Report only the number of lines in the following entries where the word "computer" occurs.

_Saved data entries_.

*** Block opens ***

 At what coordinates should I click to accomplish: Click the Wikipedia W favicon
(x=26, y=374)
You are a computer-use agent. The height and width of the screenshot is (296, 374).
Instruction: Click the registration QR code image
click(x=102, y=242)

*** Block closes ***
*** Block opens ***

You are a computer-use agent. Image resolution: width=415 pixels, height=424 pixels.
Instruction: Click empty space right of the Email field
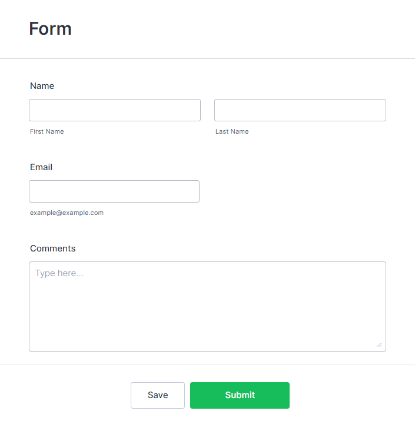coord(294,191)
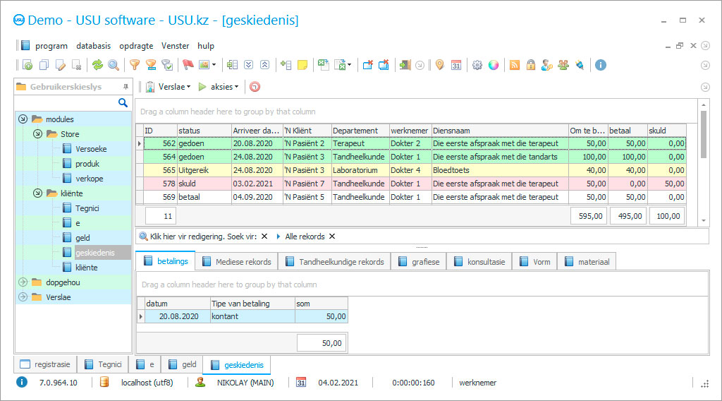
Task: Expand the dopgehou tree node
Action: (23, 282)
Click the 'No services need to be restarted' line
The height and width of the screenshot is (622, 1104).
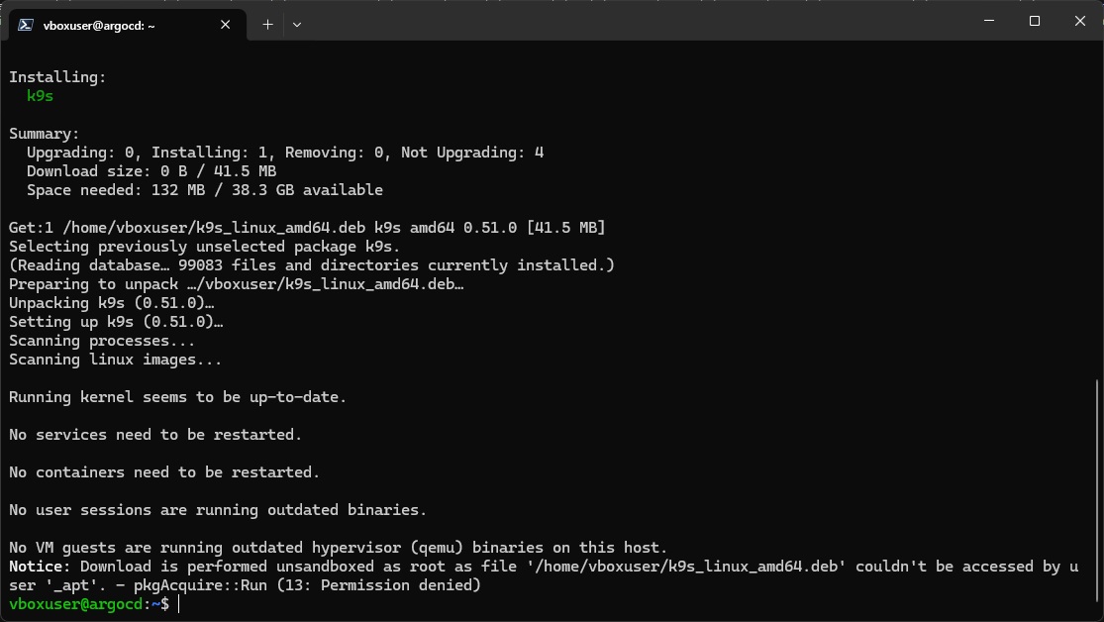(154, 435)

*** Block closes ***

_RESPONSE TO THIS TASK_. 2